Sebagai pengajar Al-Qur’an memang menjadi amanah dan misi yang berat, menuntut kesabaran, bahkan kadang membuat minder sebagian seorang guru al-Qur’an. Tantangan ini awalnya memang dirasakan karena mindset yang keliru terhadap fungsi pengajar Al-Qur’an dimana sebagian kita masih menganggap pengajar Al-Qur’an hanya sebatas mengajarkan baca tulis Al-Qur’an, atau hanya menamatkan bacaan Al-Qur’an santri saja tanpa melihat pengaruh Al-Qur’an terhadap perilaku anak.
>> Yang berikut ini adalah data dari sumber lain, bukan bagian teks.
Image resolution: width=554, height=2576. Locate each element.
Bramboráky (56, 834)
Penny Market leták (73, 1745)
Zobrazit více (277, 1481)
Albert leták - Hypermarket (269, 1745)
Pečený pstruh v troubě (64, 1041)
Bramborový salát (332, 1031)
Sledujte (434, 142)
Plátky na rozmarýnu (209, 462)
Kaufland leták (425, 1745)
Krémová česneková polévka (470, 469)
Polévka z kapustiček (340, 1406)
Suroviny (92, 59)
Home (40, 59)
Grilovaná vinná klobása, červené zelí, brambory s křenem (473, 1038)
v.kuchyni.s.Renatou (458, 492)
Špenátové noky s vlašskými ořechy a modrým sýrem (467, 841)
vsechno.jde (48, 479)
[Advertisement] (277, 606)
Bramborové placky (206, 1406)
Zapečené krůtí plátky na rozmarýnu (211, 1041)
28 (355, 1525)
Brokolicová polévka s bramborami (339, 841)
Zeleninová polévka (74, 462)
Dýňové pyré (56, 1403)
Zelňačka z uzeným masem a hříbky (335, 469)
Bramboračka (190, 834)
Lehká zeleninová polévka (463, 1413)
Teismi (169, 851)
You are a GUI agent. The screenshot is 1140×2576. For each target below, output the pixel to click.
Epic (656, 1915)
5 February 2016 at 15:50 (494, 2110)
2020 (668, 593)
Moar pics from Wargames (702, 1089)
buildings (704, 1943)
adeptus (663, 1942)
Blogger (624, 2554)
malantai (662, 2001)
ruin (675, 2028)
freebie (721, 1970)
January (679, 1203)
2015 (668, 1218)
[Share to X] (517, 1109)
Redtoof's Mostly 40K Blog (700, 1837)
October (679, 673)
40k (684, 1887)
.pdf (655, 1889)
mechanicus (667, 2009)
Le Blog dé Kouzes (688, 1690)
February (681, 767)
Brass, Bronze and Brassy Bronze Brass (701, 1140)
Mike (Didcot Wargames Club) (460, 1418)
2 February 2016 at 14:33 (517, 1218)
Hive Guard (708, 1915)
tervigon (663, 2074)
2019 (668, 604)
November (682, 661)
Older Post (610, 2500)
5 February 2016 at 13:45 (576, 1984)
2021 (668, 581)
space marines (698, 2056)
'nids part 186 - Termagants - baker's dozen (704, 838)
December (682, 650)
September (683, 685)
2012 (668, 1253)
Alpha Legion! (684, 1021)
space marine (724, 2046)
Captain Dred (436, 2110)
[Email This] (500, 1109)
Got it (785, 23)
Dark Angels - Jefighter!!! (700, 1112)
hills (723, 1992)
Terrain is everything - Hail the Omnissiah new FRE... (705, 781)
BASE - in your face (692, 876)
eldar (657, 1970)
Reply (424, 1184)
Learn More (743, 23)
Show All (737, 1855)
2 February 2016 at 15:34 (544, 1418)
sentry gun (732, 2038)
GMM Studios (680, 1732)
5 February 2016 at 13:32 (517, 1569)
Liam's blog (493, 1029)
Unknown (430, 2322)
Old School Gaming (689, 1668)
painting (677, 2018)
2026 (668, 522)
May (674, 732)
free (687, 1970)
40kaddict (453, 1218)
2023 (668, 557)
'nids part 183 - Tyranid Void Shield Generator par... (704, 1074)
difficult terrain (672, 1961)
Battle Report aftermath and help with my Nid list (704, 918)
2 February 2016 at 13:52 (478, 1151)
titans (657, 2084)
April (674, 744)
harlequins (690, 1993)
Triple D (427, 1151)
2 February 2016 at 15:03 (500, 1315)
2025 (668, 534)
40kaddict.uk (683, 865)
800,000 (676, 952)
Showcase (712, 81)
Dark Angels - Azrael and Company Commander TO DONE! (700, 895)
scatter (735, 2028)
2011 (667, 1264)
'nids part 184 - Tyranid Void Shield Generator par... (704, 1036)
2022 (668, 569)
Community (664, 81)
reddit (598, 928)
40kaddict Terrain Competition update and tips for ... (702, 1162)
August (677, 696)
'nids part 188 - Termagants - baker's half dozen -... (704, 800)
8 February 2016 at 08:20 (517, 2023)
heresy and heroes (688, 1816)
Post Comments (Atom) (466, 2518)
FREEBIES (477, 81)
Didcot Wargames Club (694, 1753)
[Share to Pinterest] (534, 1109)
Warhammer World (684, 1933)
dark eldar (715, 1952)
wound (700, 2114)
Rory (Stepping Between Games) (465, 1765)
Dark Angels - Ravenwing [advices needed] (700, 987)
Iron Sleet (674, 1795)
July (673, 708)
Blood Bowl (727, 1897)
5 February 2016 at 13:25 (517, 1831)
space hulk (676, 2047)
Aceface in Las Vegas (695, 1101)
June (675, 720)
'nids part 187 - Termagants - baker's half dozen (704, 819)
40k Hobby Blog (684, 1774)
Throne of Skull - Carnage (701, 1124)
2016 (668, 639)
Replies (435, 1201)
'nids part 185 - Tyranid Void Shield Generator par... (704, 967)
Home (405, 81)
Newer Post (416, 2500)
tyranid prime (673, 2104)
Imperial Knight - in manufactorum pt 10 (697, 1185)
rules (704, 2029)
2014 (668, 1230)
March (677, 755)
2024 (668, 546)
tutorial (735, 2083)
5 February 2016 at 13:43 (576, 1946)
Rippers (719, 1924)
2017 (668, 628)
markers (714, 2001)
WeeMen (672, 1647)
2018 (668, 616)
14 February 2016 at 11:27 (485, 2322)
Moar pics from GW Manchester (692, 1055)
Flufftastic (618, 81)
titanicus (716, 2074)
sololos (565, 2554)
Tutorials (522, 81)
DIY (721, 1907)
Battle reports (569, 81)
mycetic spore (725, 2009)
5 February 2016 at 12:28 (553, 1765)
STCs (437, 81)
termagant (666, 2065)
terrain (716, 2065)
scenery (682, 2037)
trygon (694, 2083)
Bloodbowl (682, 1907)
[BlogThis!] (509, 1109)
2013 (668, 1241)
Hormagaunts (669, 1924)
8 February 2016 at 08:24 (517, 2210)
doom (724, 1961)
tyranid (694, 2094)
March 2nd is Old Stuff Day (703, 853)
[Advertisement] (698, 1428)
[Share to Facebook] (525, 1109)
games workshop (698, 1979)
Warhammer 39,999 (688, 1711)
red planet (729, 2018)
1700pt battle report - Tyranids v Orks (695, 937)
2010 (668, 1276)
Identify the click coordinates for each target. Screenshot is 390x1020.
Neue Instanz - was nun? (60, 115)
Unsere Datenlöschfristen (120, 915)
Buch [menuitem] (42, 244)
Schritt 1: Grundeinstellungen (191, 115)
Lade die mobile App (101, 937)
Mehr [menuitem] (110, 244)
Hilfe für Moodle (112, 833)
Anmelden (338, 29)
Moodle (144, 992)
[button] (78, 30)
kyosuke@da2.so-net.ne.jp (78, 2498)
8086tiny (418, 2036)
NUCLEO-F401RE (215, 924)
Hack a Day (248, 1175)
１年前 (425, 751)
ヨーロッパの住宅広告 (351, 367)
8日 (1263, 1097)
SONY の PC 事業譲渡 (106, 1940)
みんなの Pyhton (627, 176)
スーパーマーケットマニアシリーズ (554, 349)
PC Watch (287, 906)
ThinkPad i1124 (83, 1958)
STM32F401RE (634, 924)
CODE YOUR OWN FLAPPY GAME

Penyebab mindset ini karena sebagian pengajar Al-Qur’an masih minim pengetahuan tentang keutamaan mengajarkan Al-Qur’an dan sebagian guru mencukupi dirinya sebatas mengajarkan anak bacaan al-Qur’an. Selain itu juga, disebabkan oleh faktor eksternal, dimana sebagian orang masih menganggap pengajar Al-Qur’an hanya sebatas menjadikan anaknya menjadi pintar baca Al-Qur’an, bisa tamat dan melaksanakan ritual penamatan bacaan Al-Qur’an tanpa mempedulikan keberlanjutan pendidikan Al-Qur’an untuk anaknya.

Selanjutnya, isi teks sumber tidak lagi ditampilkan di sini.